- **PROVIDED TEXT**
-*-*-

It is sort of strange being where I am now, in someone else's house that feels like everything here (including the house itself) is here just in case. If all else fails they always have this place to come back to.

I'm finding myself thinking about maybe I should have a place like this, some small house out in the middle of nowhere that I can drive to any time of day or night, to find the power on and non-perishable food in the pantry and a few cases of bottled water in the closet. A car in the garage, gassed up and on a battery charger. Clothes. Tools. A generator. Internet. The extra expenses every month would be worth the peace of mind know it's there.

There is always the question of what's next; the answer to that is the same as it's been for a while now, I don't know. It's quiet here, out in the country, which at this point is pretty nice. I have a vehicle to drive, even if it is borrowed. I have a desk to sit at and work. I have a coffee maker and coffee. I have internet, although it's just me tethering to my phone. I'm setting up a work schedule, trying to get into some sort of routine, where I can work on the training I have available and get some resumes out.

More to come.

-*-*-

- **PROMPT 1**
Write out the passage about staying in someone else's house word for word, in full.

- **MATERIAL SUPPLIED**

-*-*-

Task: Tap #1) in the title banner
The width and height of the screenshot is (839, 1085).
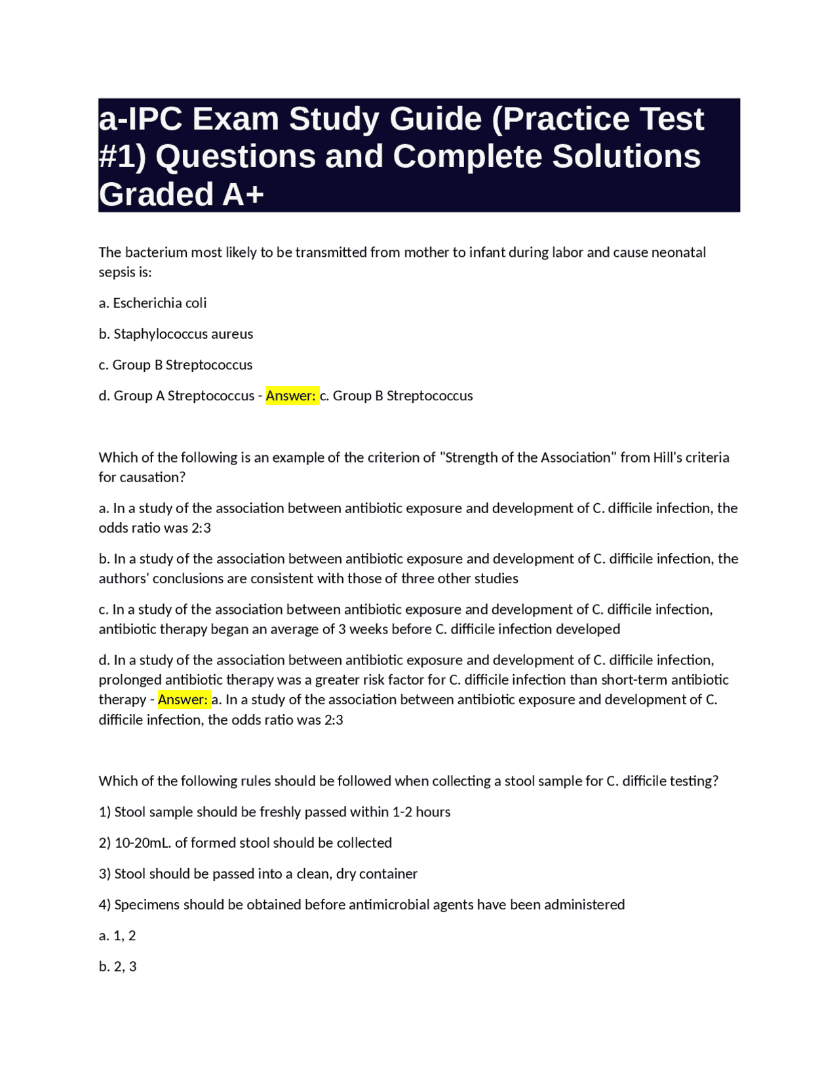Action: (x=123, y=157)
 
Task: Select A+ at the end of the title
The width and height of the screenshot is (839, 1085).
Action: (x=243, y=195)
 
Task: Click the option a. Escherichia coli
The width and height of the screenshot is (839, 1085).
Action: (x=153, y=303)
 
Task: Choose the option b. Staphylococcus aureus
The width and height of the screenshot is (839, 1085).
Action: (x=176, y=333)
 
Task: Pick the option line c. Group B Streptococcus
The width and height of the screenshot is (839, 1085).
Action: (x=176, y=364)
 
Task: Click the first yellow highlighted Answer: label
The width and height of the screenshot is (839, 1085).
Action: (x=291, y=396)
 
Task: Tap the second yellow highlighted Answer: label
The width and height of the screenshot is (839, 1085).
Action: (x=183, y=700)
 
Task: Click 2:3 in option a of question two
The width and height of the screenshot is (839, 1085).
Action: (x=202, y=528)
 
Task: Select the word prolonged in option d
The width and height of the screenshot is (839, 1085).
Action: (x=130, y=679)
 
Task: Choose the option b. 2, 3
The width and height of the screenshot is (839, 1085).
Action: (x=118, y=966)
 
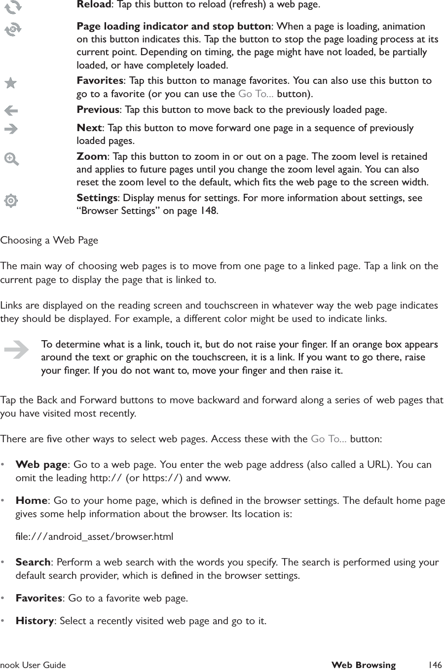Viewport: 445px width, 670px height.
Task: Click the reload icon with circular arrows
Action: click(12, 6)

-*-*-

- **PROMPT 2**
From the listing, lay out the lines as a Markdown table with the columns "No." and "Line": begin at the line that contains "Task: Select the word prolonged in option d" and stop after the last line of the listing. Leave out blank lines and any pictures.

- **COMPLETE OUTPUT 1**
It is sort of strange being where I am now, in someone else's house that feels like everything here (including the house itself) is here just in case. If all else fails they always have this place to come back to.

I'm finding myself thinking about maybe I should have a place like this, some small house out in the middle of nowhere that I can drive to any time of day or night, to find the power on and non-perishable food in the pantry and a few cases of bottled water in the closet. A car in the garage, gassed up and on a battery charger. Clothes. Tools. A generator. Internet. The extra expenses every month would be worth the peace of mind know it's there.

There is always the question of what's next; the answer to that is the same as it's been for a while now, I don't know. It's quiet here, out in the country, which at this point is pretty nice. I have a vehicle to drive, even if it is borrowed. I have a desk to sit at and work. I have a coffee maker and coffee. I have internet, although it's just me tethering to my phone. I'm setting up a work schedule, trying to get into some sort of routine, where I can work on the training I have available and get some resumes out.

More to come.

- **COMPLETE OUTPUT 2**
| No. | Line |
|---|---|
| 1 | Task: Select the word prolonged in option d |
| 2 | The width and height of the screenshot is (839, 1085). |
| 3 | Action: (x=130, y=679) |
| 4 | Task: Choose the option b. 2, 3 |
| 5 | The width and height of the screenshot is (839, 1085). |
| 6 | Action: (x=118, y=966) |
| 7 | Viewport: 445px width, 670px height. |
| 8 | Task: Click the reload icon with circular arrows |
| 9 | Action: click(12, 6) |